## DATA SUPPLIED
########################################
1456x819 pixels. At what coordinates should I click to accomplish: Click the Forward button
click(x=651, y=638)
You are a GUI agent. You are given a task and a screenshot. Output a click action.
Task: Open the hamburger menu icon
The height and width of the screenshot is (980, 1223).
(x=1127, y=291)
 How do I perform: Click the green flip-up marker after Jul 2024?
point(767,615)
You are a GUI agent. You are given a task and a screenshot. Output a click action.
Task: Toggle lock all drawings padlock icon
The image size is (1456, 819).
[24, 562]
########################################
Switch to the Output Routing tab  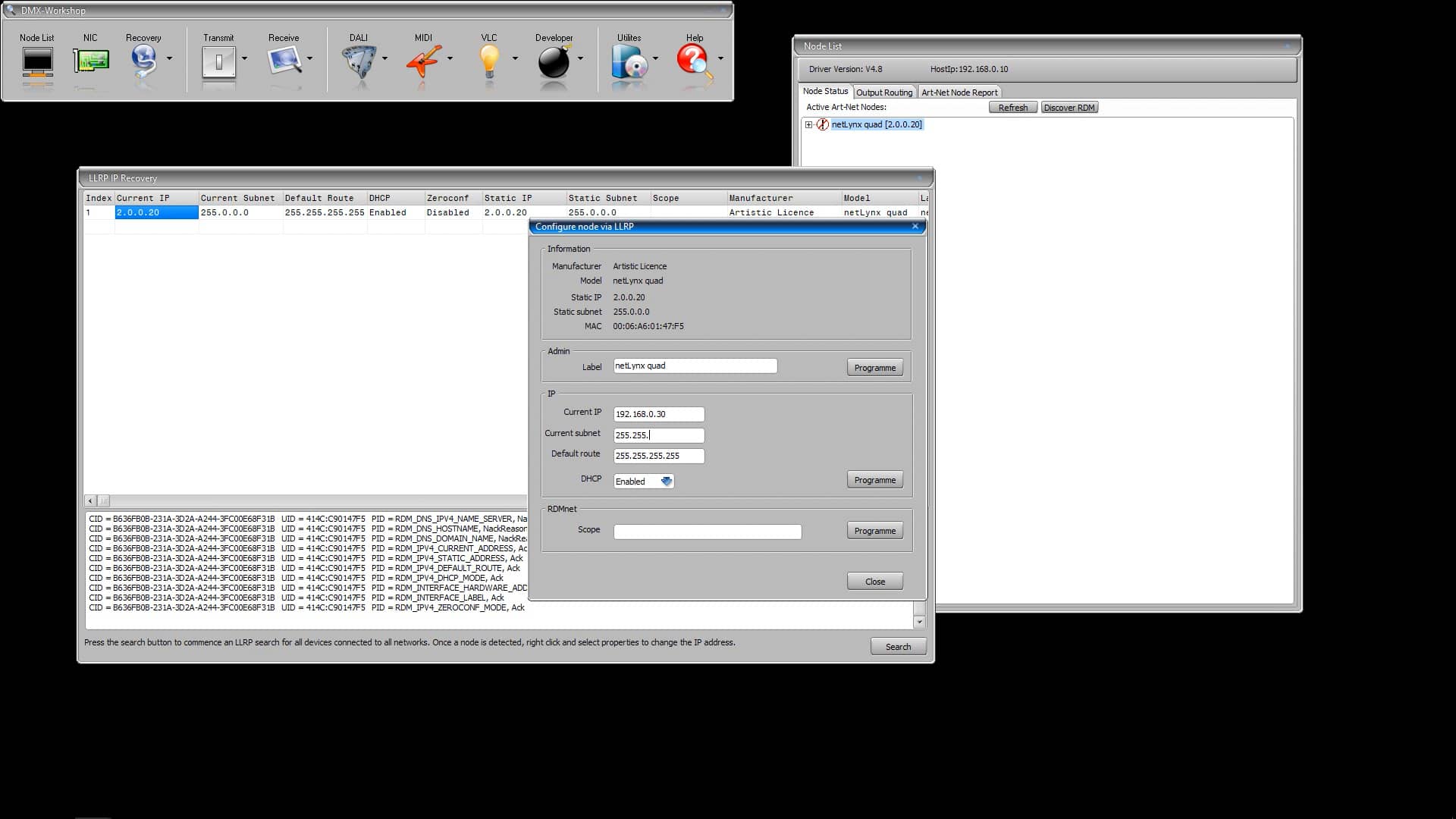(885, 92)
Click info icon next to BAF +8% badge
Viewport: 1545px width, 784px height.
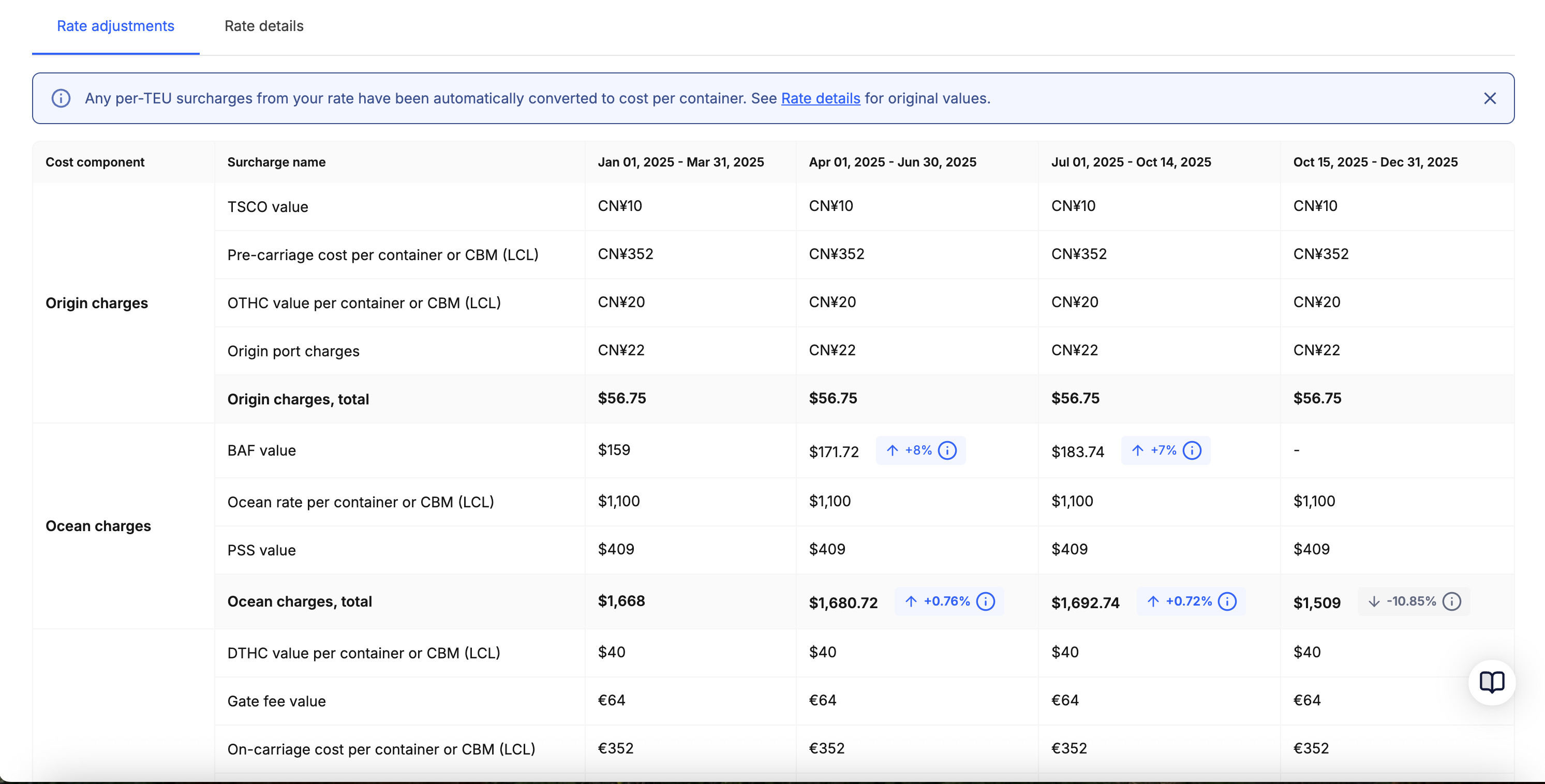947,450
########################################
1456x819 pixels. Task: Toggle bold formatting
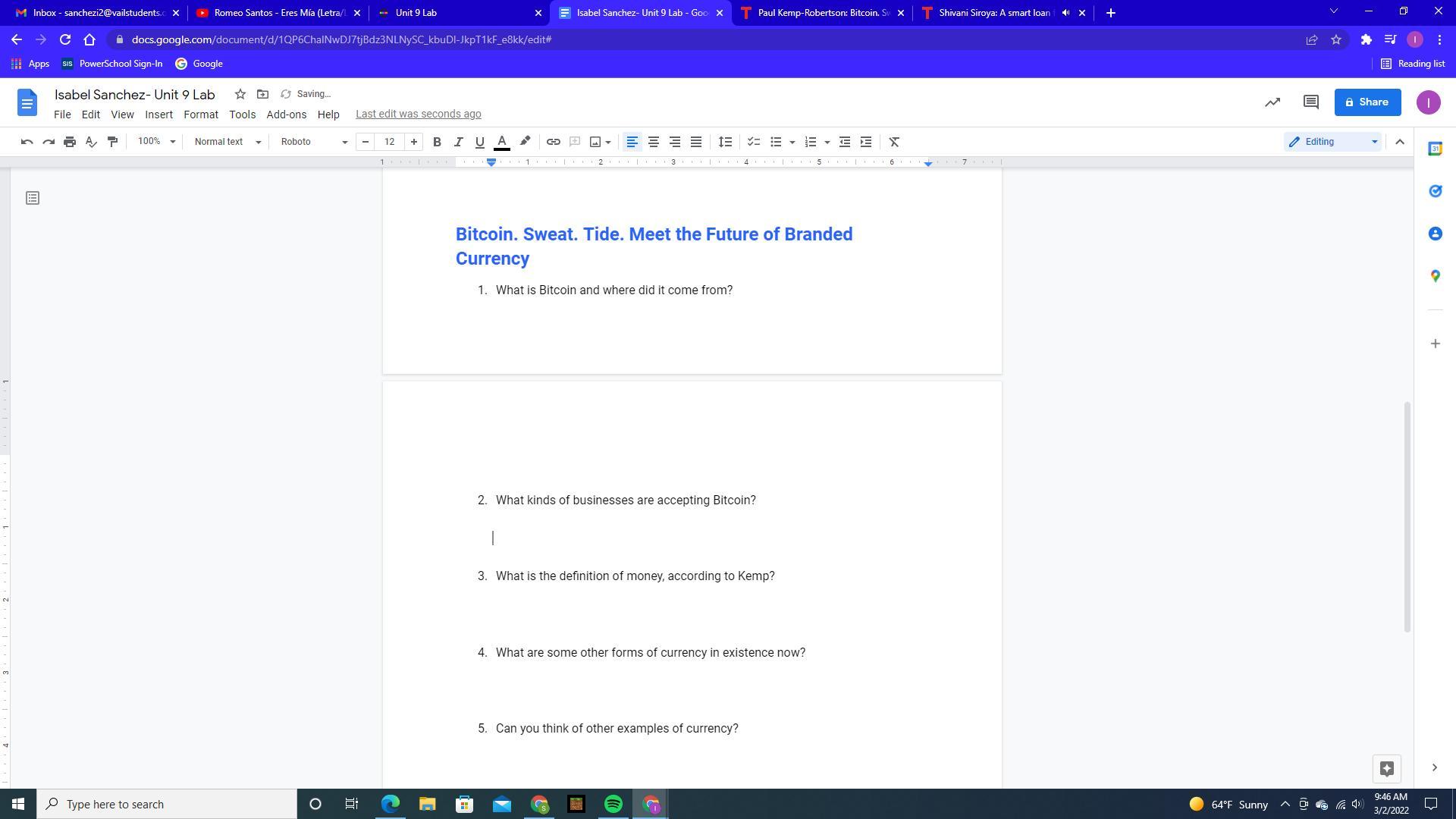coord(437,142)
########################################
## TASK OBJECTIVE
Every line above with the string "icon" in it should be copied into the answer.

## PROBLEM SOLUTION
Task: Open the hamburger menu icon
Task: Toggle lock all drawings padlock icon
Click info icon next to BAF +8% badge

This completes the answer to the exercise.